# Descente....



## tabl10s (Nov 13, 2002)

whatever happened to them? They were the darling of the 7-11 squad in the 80's and expensive.


----------



## kiwisimon (Oct 30, 2002)

Still producing a lot of sports wear here in Japan but not much cycling wear. The company licenses Le Coq Sportif as well. 商品検索｜スポーツ用品・スポーツグッズの通販サイト - デサントオンラインショップ


----------



## tabl10s (Nov 13, 2002)

Too bad.


----------



## Lombard (May 8, 2014)

I bought a Descente jersey about 10 years ago online. Don't remember where I got it, but the price was right. Haven't heard much from them since.


----------



## velodog (Sep 26, 2007)

kiwisimon said:


> Still producing a lot of sports wear here in Japan but not much cycling wear. The company licenses Le Coq Sportif as well. 商品検索｜スポーツ用品・スポーツグッズの通販サイト - デサントオンラインショップ


Le Coq Sportif, there's a blast from the past.

I've got a long sleeved wool jersey from about 30 yrs ago that still sees regular use and a pair of wool tights that still get occasional/not much use.


----------



## No Time Toulouse (Sep 7, 2016)

velodog said:


> Le Coq Sportif, there's a blast from the past.
> 
> ...


Umm..."Le Coq Sportif" is STILL the mascot of the TdF, as it has been for, what, 90+ years?


----------



## Guest (Jun 18, 2018)

Descente used to supply the kit for AG2R La Mondiale, but otherwise, I've only seen their logo recently on golfers or the Olympic German bobsled team and the Swiss ski team.


----------



## velodog (Sep 26, 2007)

No Time Toulouse said:


> Umm..."Le Coq Sportif" is STILL the mascot of the TdF, as it has been for, what, 90+ years?


Well, I'll be.

But in my defense, the tour hasn't been on my "must watch" list for quite some time.


----------



## Oxtox (Aug 16, 2006)

bought my very first 3-pocket cycling jersey in the mid-80s, a red/gray Descente...was pretty sharp-looking.

at the time, it was pretty expensive, think I paid $39.99 for it.


----------



## pmf (Feb 23, 2004)

I still have a Descente 'urban camo' jersey.
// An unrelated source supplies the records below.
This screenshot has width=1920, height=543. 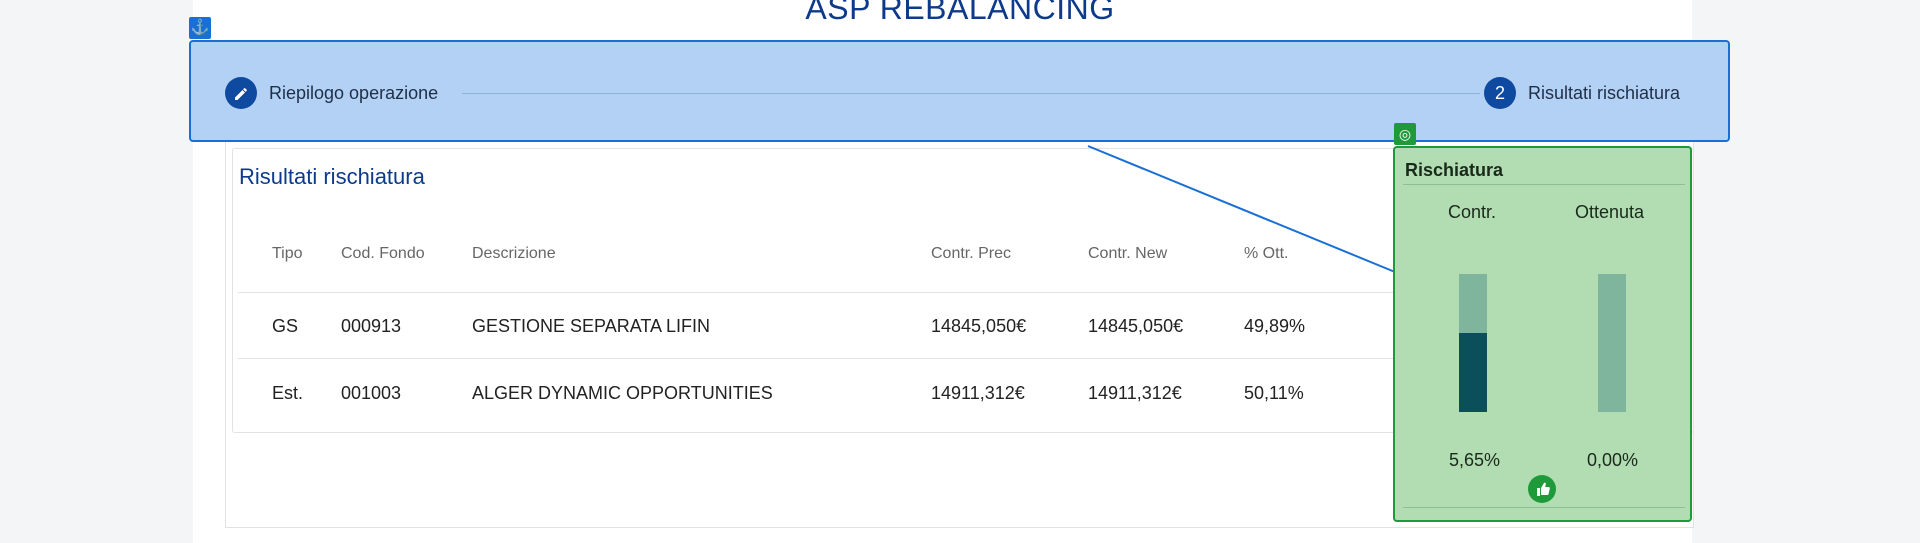 What do you see at coordinates (332, 176) in the screenshot?
I see `results-title: Risultati rischiatura` at bounding box center [332, 176].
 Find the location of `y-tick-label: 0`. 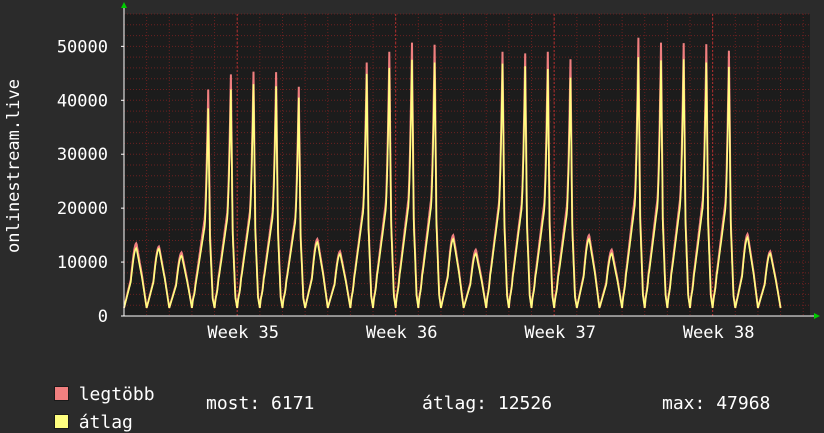

y-tick-label: 0 is located at coordinates (103, 317).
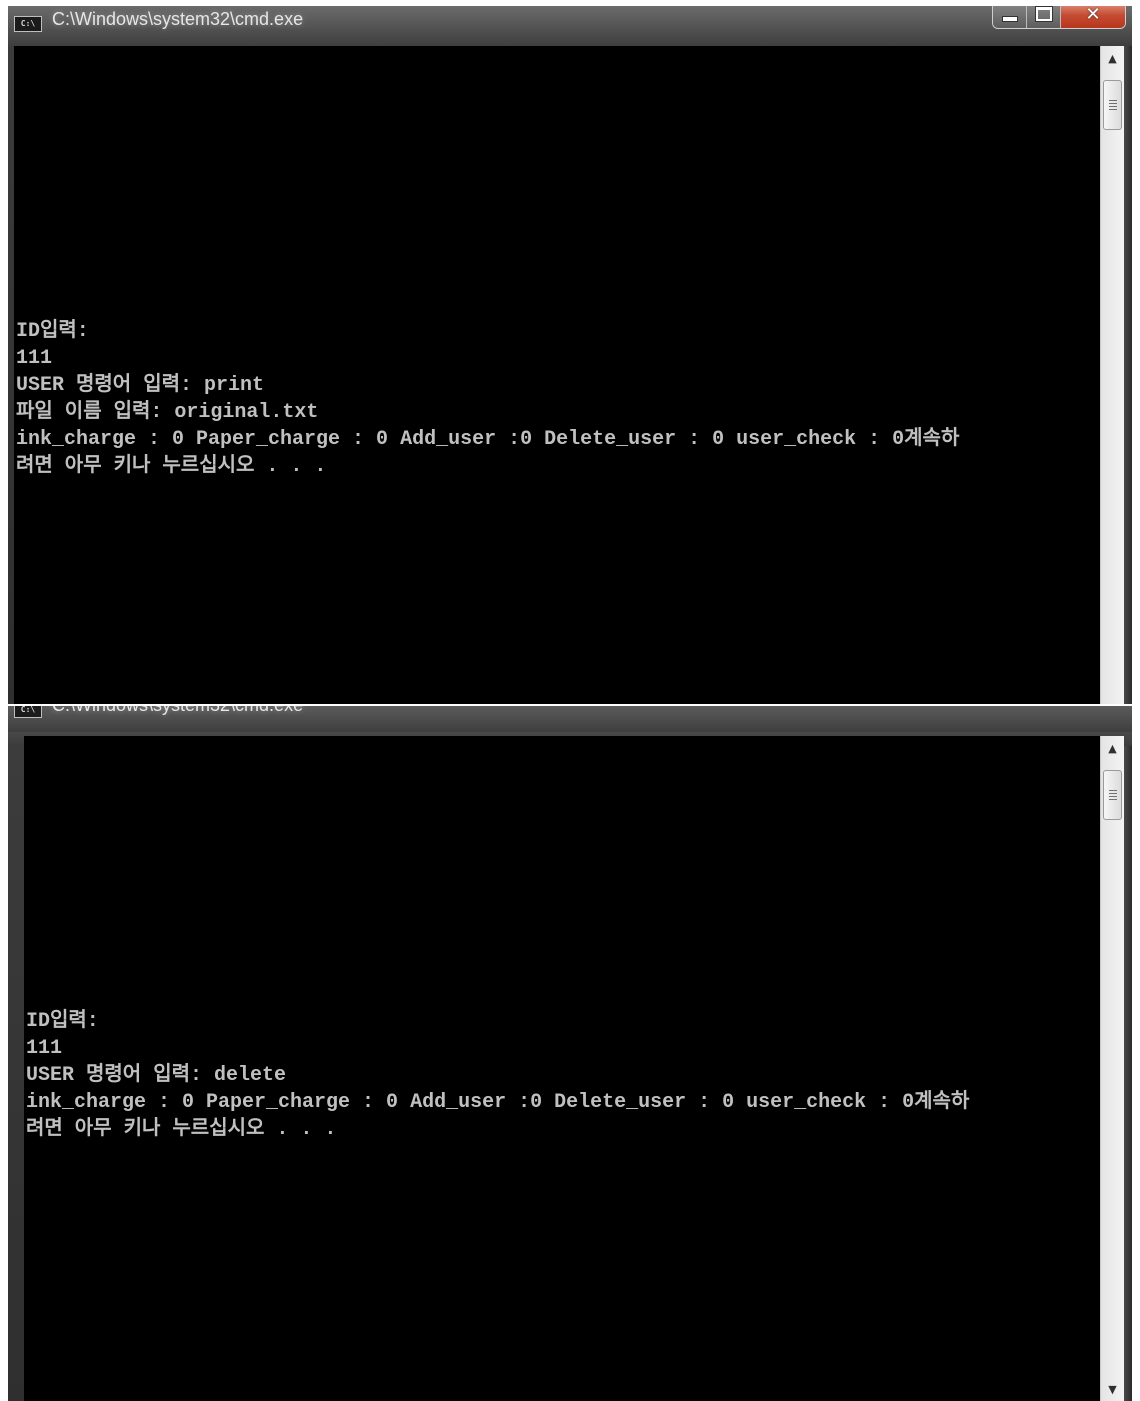 Image resolution: width=1140 pixels, height=1401 pixels. I want to click on scroll-down-button: ▼, so click(1112, 1389).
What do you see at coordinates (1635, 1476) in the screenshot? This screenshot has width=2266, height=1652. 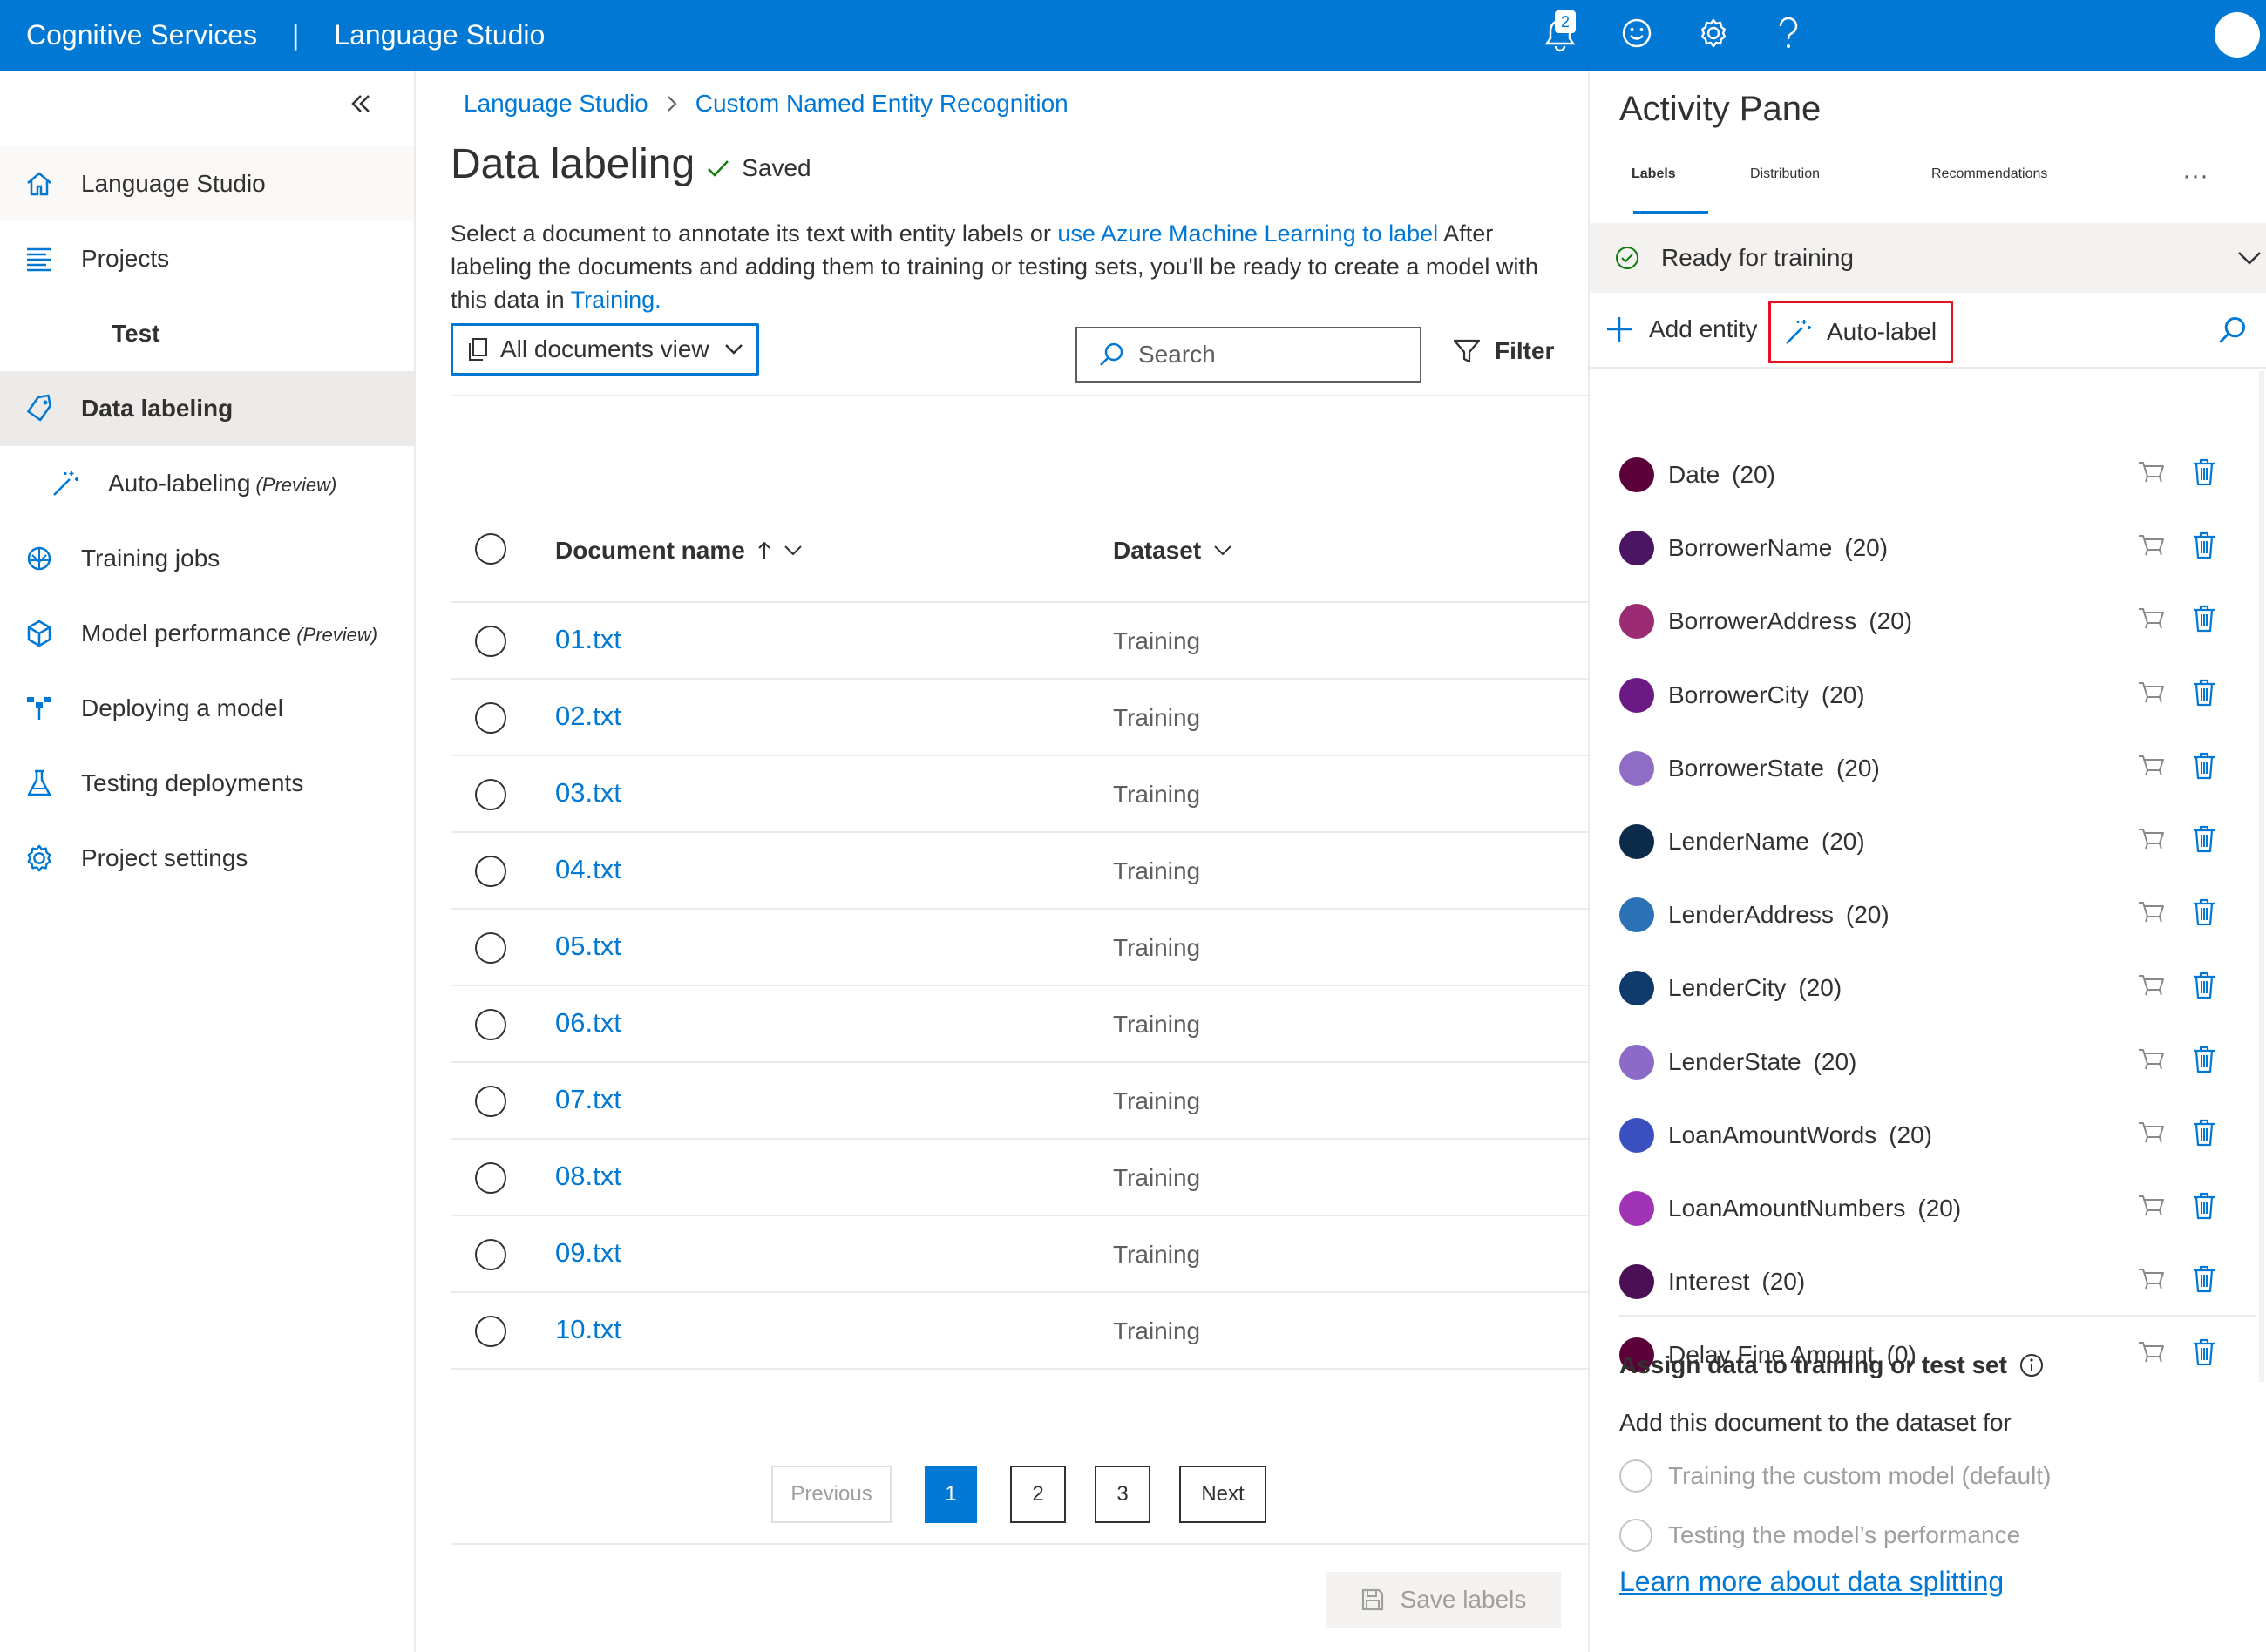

Must be 25 years old. Wonder if it still fits.

I recall them being primarily into ski clothes.


----------



## Opus51569 (Jul 21, 2009)

Yeah... Descente certainly seems to have gone down hill...

I'll show myself out.


----------



## Kuma601 (Jan 22, 2004)

In a past life I'd worked in a sporting goods store and Descente was one of the lines the shop sold. Liked the clothes they offered and had bought a variety for cycling too. Still have a few. For whatever reason they pulled out of North America. Was happy to see them in Japan when visiting some years back.


----------